Five days of haute couture shows kicked off with Russian designer Ulyana Sergeenko’s first ever showing at Paris Fashion Week, with several of her models decked out in fur bonnets or a fur coat.
But the highlight of the week will be German fashion legend Karl Lagerfeld’s collection celebrating his 50 years with Fendi, which has hailed the “longest relationship between a designer and a fashion house.”
The show on Wednesday will be entirely “haute fourrure” or couture fur - a material the luxury fashion brand has never shied away from.
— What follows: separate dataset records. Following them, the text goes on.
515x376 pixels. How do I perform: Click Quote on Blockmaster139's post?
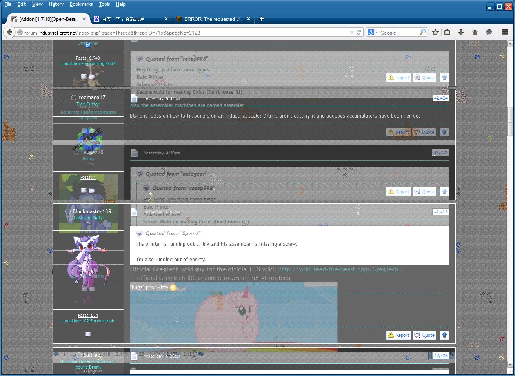click(x=425, y=335)
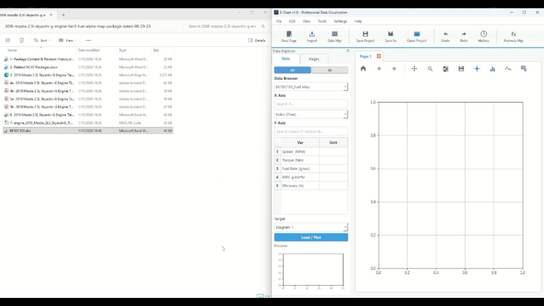Viewport: 544px width, 306px height.
Task: Switch to the Pages tab
Action: (x=314, y=59)
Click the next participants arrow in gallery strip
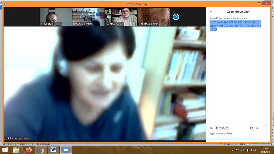 pyautogui.click(x=176, y=17)
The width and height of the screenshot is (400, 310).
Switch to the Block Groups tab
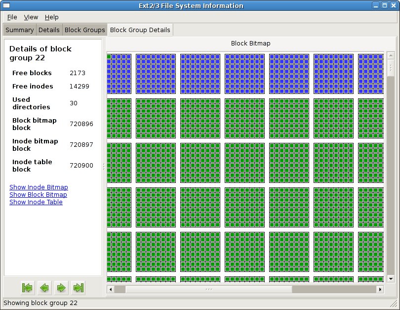[x=84, y=30]
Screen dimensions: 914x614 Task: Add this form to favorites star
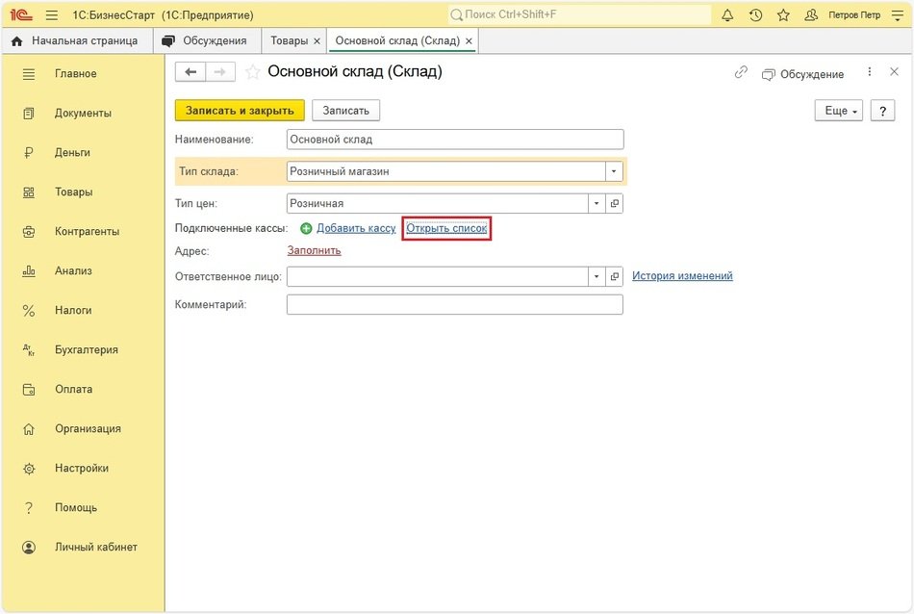(x=253, y=72)
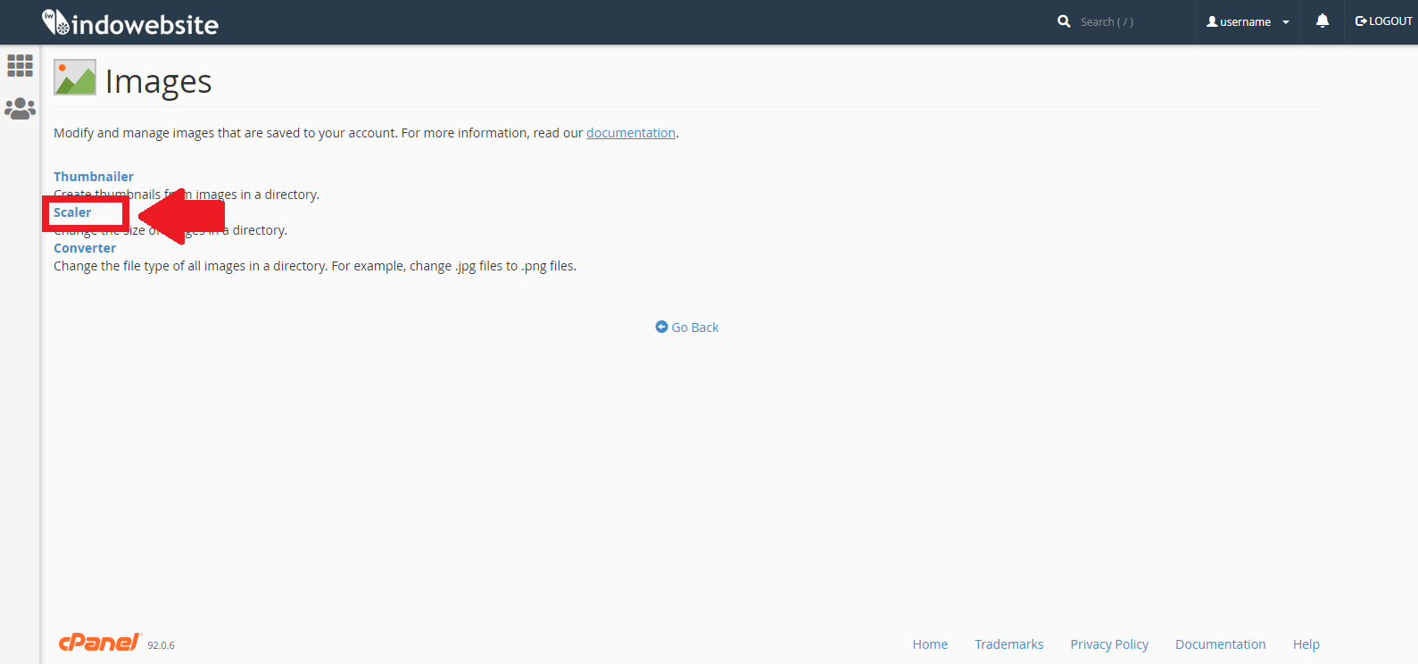Click the magnifying glass search icon
This screenshot has width=1418, height=664.
[x=1064, y=21]
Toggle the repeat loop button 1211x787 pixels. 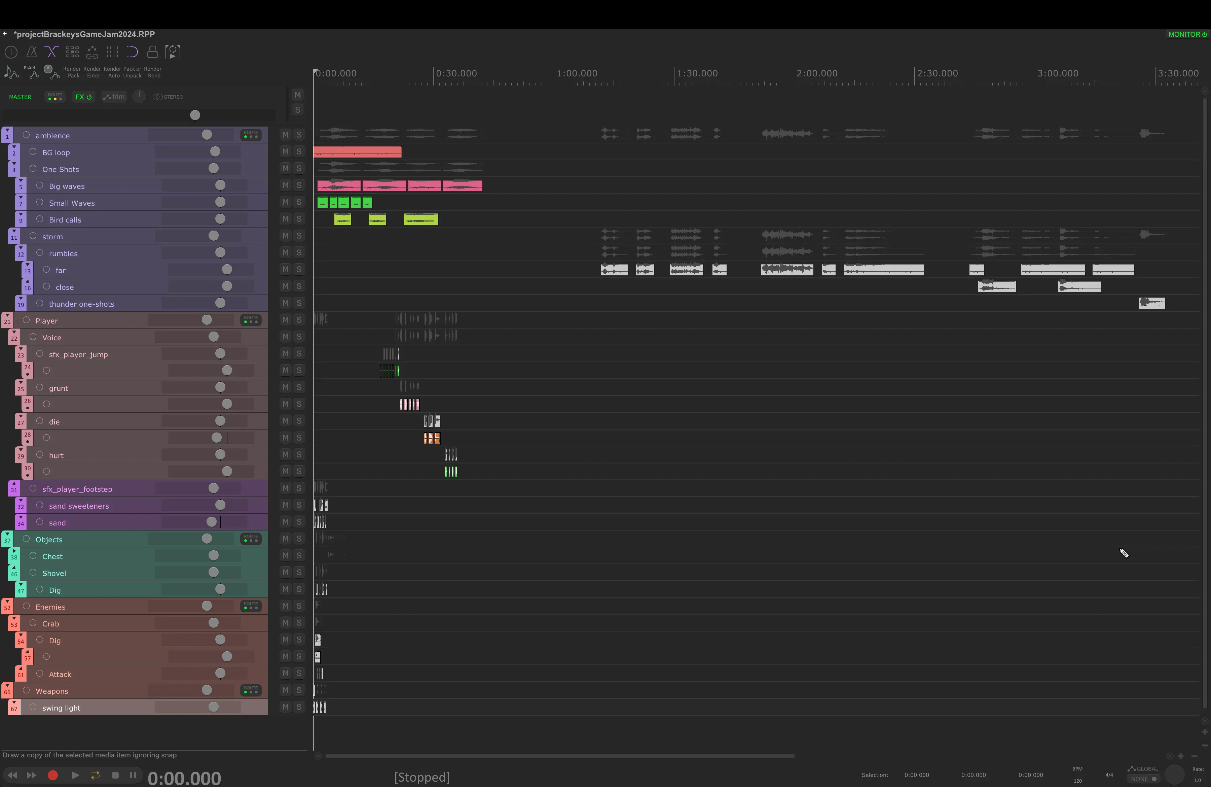(95, 775)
French film icon and ardent animal rights activist Brigitte Bardot has already registered her disapproval by writing a letter to Choupette Lagerfeld, the designer’s pampered feline companion.
Bardot appealed to the cat - who has become famous with 48,000 Twitter followers - to “purr in the ear” of her master and save her “furry friends”.
But not even Choupette, whose every whim is usually catered to, is likely to stop the show going ahead.
Lagerfeld has often said that while he is very sympathetic to the anti-fur cause, doing away with the industry would cause a lot of people to lose their jobs.
“For me, as long as people eat meat and wear leather, I don’t get the message,” he told The New York Times in a recent interview, adding however that he preferred not to think about how the animals died.
The indefatigable Lagerfeld, 81, will also be presenting his collection for Chanel, the fashion house that is perhaps the most synonymous with Paris’s reputation for glamour and known for spectacular staging.
In total, some 30 designers will present the Haute Couture shows, which are unique to the City of Light.
The designation is protected by French law and attributed exclusively by the ministry of industry to 14 houses whose clothes are entirely made by hand and tailored to each client.
The Russian designer Sergeenko made her entrance into the couture club after showing outside of the official fashion week calendar since 2012.
Her creations were the clothes of a Russian aristocrat forced to live with peasants in a communal apartment after the Bolshevik revolution in 1917.
With her mascara running and lipstick smudged the Sergeenko woman peps up her full-length dresses in silk, velvet or mesh with a fur bonnet or chic hairnet.
Sergeenko’s brand, launched in 2011, has become a favourite of burlesque model and performer Dita Von Teese as well as actress Michelle Rodriguez.
Many of her clients hail from her home country as well as other ex-Soviet nations, the Middle East and China. Dutch designer Ilja Visser was another new name at the Fashion Week.
Her collection of oversized, sculpted silhouettes with asymmetric lines were inspired by the shapes of crystals and minerals as well as their colours: azure blue, onyx black and pink quartz.
On Monday, the glitterati will be glued to the show by Schiaparelli as French designer Bertrand Guyon makes his debut as style director for the legendary label.
Founded in 1930 by Elsa Schiaparelli, Coco Chanel’s biggest rival, the fashion house made its couture comeback in January 2014 after lying dormant for 60 years.
On Wednesday, John Galliano will put on his second couture show for Margiela in Paris, after choosing to present his comeback collection in London in January - seen as a snub to the French capital where he fell from grace.
Galliano lost his job as Dior’s star designer in 2011 when he was filmed in a Paris bar heaping slurred insults on Jews, and disappeared from the runway for several years.
This time it is Valentino who will be missing from the Paris couture diary, having chosen to show his collection on Thursday in Rome, where he will celebrate the opening of his biggest store to date.